LGG lead to discrete alterations in gut microbiota among elderly
Lactobacillus rhamnosus GG ATCC 53103 was associated with distinct, transient effects on anti-inflammatory pathways in gut microbiota among an elderly cohort, according to study results.
“There is great need to systematically study the effects of probiotic bacteria on the autochthonous microbial community in the human gut to further elucidate how these organisms confer beneficial outcomes to the host and substantiate commercial health claims,” Emiley A. Eloe-Fadrosh, PhD, of the Institute for Genome Sciences at the University of Maryland School of Medicine, and colleagues wrote. “The gut microbiota of elderly people provides a unique system to study the fitness landscape of the presumptive healthy, aging microbiota and assess the community stability and dynamics. We found that community composition was not modified due to probiotic intake; however, community-wide transcriptional changes were evident.”
For the open-label, clinical trial, the researchers gathered fecal samples from 12 healthy adults aged between 65 and 80 years residing in the Boston area and assessed the safety and tolerability of Lactobacillus rhamnosus GG ATCC 53103 (LGG).

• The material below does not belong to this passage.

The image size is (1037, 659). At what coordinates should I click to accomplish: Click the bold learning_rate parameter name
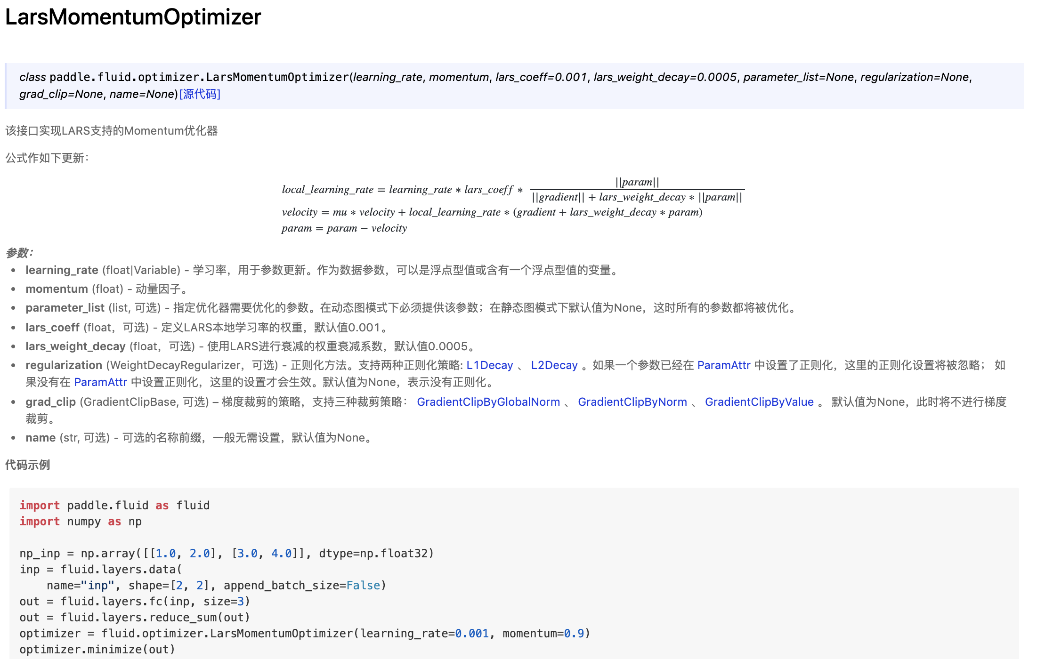tap(62, 270)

According to results of 16S rRNA profiling, the overall community composition was stable. However, modulation of the transitional response of the gut microbiota occurred with probiotic treatment, according to the researchers.
The researchers additionally observed gene expression that was increased during probiotic consumption, “including genes involved in flagellar motility, chemotaxis, and adhesion from Bifidobacterium and the dominant butyrate producers Roseburia and Eubacterium … suggesting that LGG may promote interactions between key constituents of the microbiota and the host epithelium.”
“These results provide evidence for the discrete functional effects imparted by a specific single-organism probiotic and challenge the prevailing notion that probiotics substantially modify the resident microbiota within nondiseased individuals in an appreciable fashion,” the researchers wrote.
Disclosure: The researchers report no relevant financial disclosures.